Printer, bookseller and inventor Friedrich Koenig conducted the first test of his steam-driven platen press, printing 3000 copies of sheet H (pp. 113-128) of The New Annual Register, or General Repository of History, Politics, and Literature for the Year 1810 at Richard Taylor & Co. Printers in Shoe Lane, London. This was the first printing done by the first printing press not powered by hand, and, at the rate of 800 sheets per hour, it achieved more than double the speed possible with an iron hand press, such as the Stanhope press.
However, comparing the press work on sheet H with the sheets in the rest of the complete volume of the Register for 1810 it is evident that the printing of this experimental sheet is inferior.
Koenig, a native of Suhl, Germany, had designed a power-driven device known as the Suhl press around the year 1803; however, whether an actual machine was built is unknown. Finding no interest in his invention, Koenig travelled to London where he was introduced to Thomas Bensley, a printer interested in innovative technology. Bensley brought in two further printers, George Woodfall and Richard Taylor, to help finance the development of Koenig's powered press.
Koenig received British patent 3321 on March 29, 1810 for "A Method of Printing by Means of Machinery," describing his powered platen press.

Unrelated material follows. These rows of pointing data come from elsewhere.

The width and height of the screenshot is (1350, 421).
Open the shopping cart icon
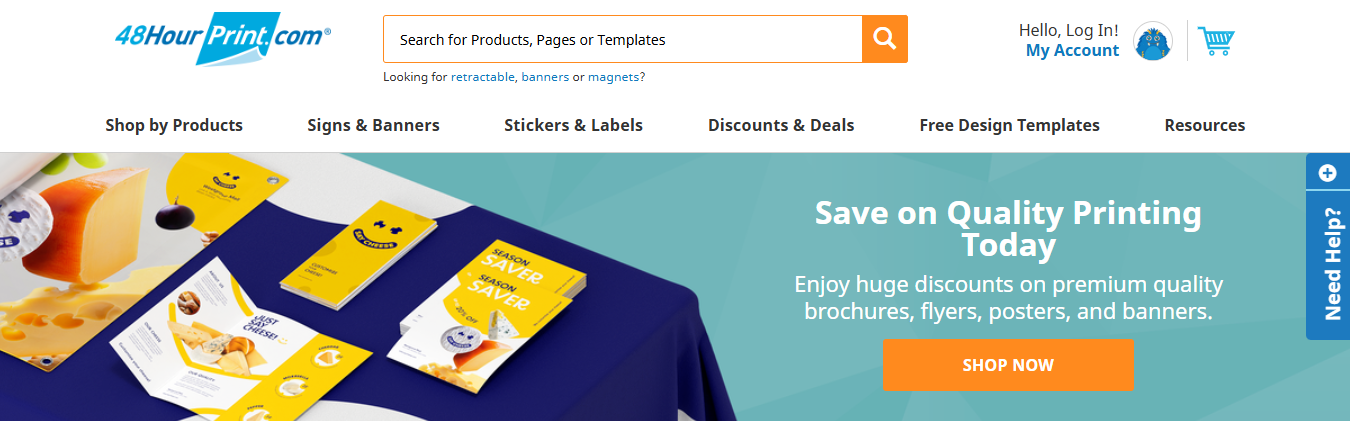click(1216, 41)
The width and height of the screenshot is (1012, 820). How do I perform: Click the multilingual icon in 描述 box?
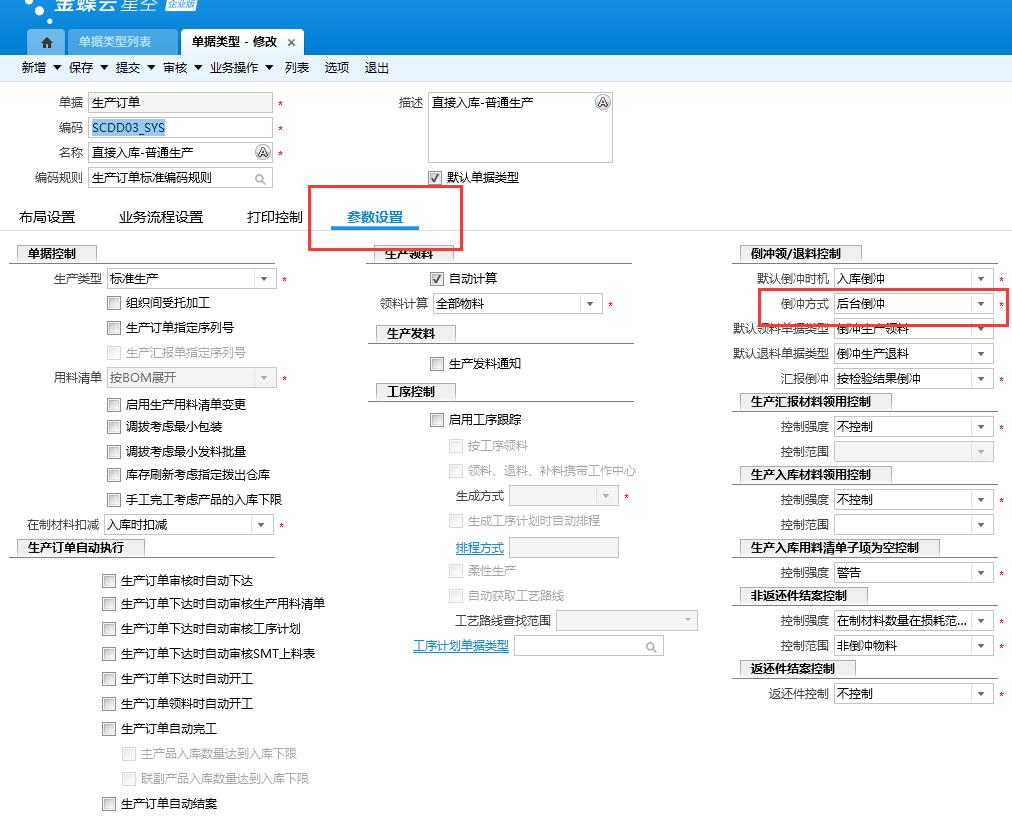pos(602,102)
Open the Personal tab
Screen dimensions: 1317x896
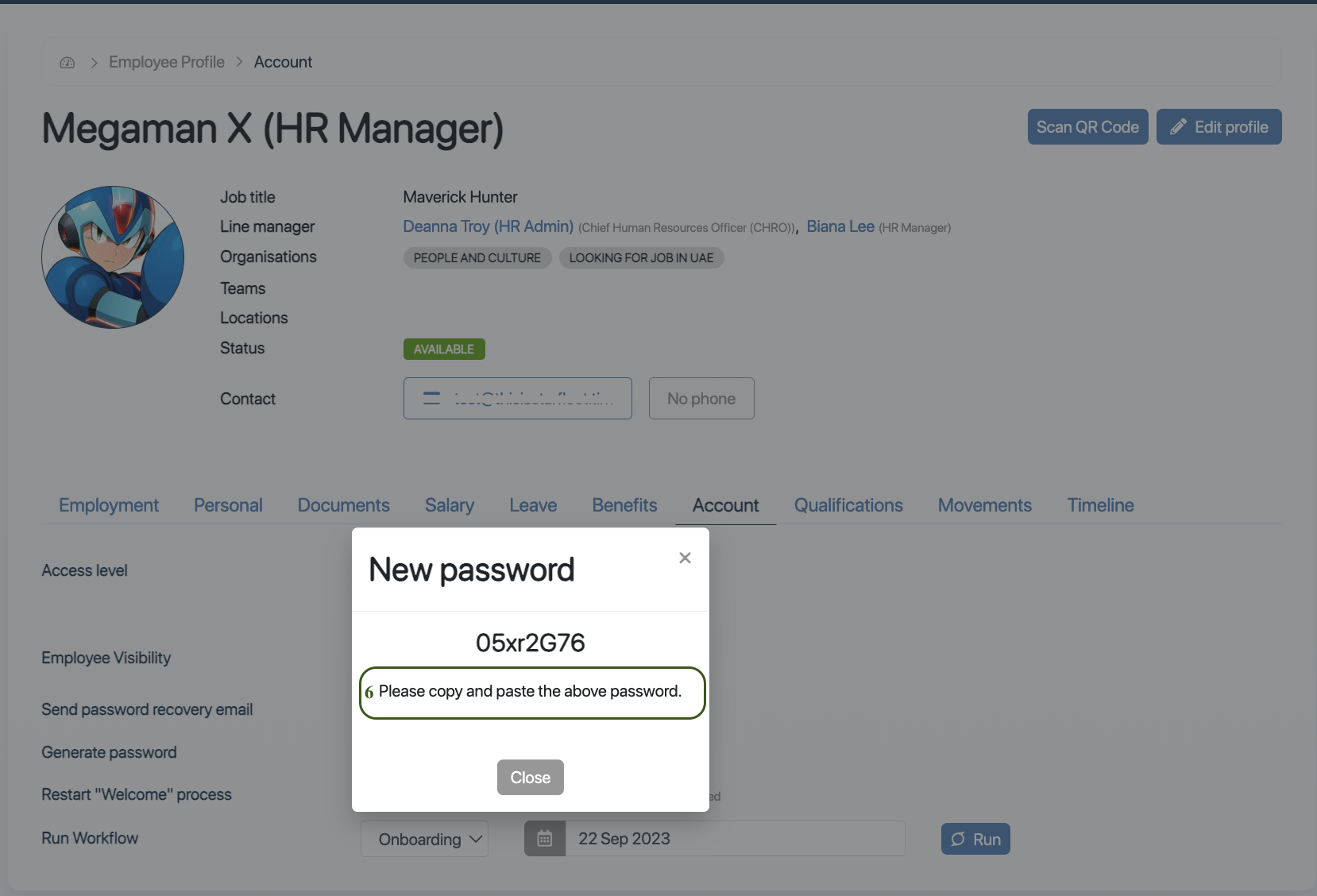pyautogui.click(x=228, y=505)
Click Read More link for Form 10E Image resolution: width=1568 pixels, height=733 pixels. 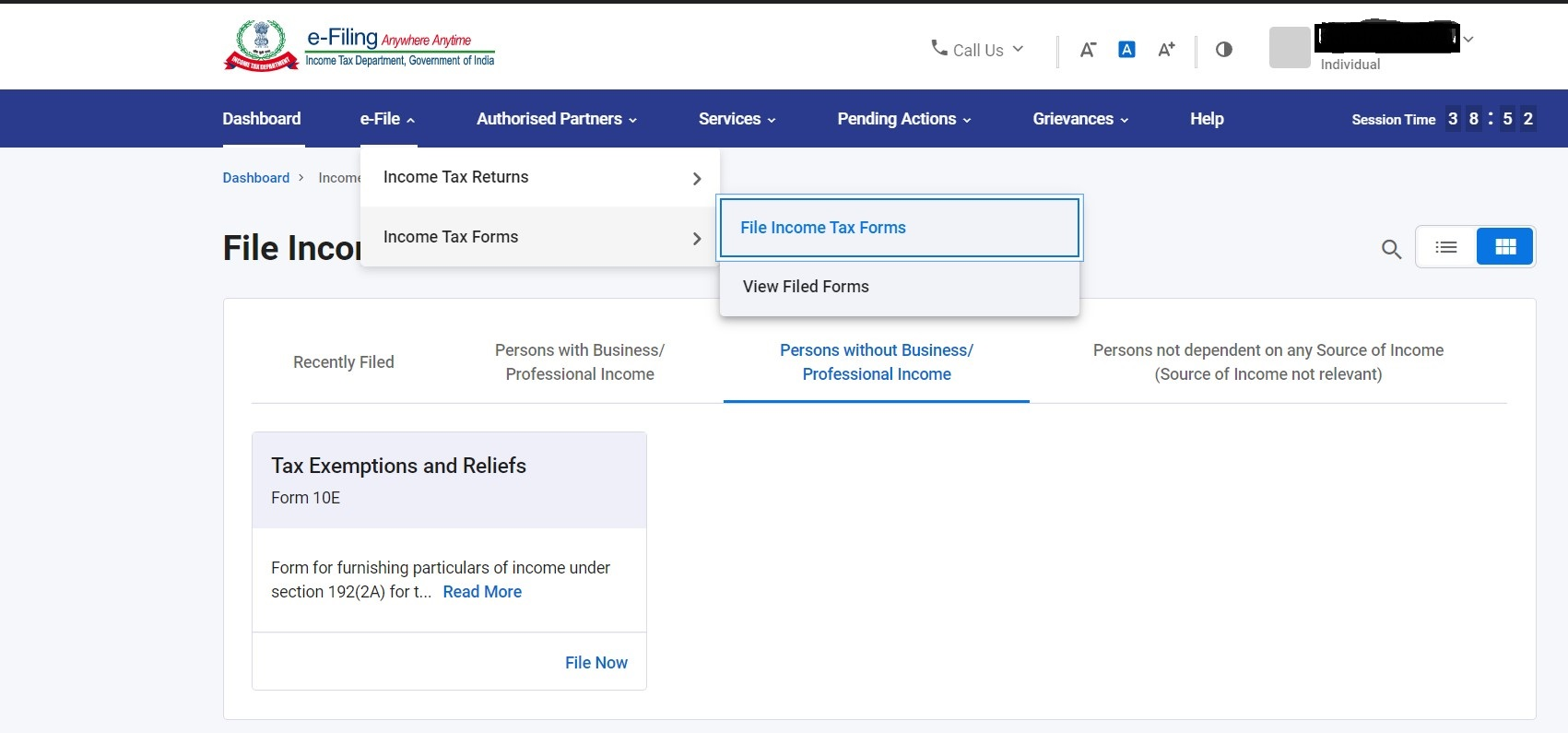tap(482, 592)
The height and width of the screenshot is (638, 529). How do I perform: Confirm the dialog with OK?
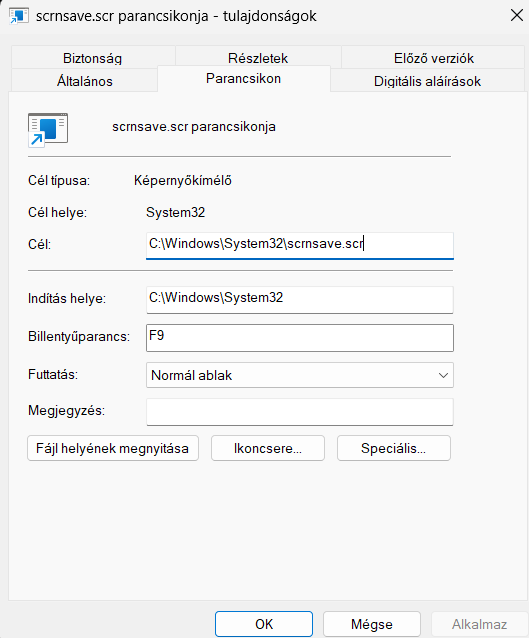point(264,624)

"The inking apparatus consisted of several cylinders vertically arranged, above which was an ink-box, through a slight in which the ink was forced by a piston to fall on the cylinders, by which it was distributed. These cylinders were perforated brass tubes, through the axles of which, also perforated, steam or water was introduced to moisten the felt or leather covering. Koenig and Bauer, unlike Nicholson, gave detailed detailed specifications of the 'mill work' which carried the carriage backward and forward and depressed the platen. This operation was accomplished by a compound lever causing a screw to make a quarter of a revolution. The tympan was raised and thrown back, as the carriage left the platen, by a chain attached to the end, while a bar depressed it into position again as the carriage returned. The frisket, instead of being hinged to the free end of the tympan—as in the hand press—sprang up by the action of counterweights the moment the tympan was thrown back, thus released the sheet of paper, which was changed by hand. The press is said to have worked at the rate of 800 impressions an hour—a great advance on the hand press—but it was really a dead-end; it could advance no further technically, and the inking apparatus was considered unsatisfactory" (Moran, Printing Presses, History and Development from the Fifteenth Century to Modern Times  105).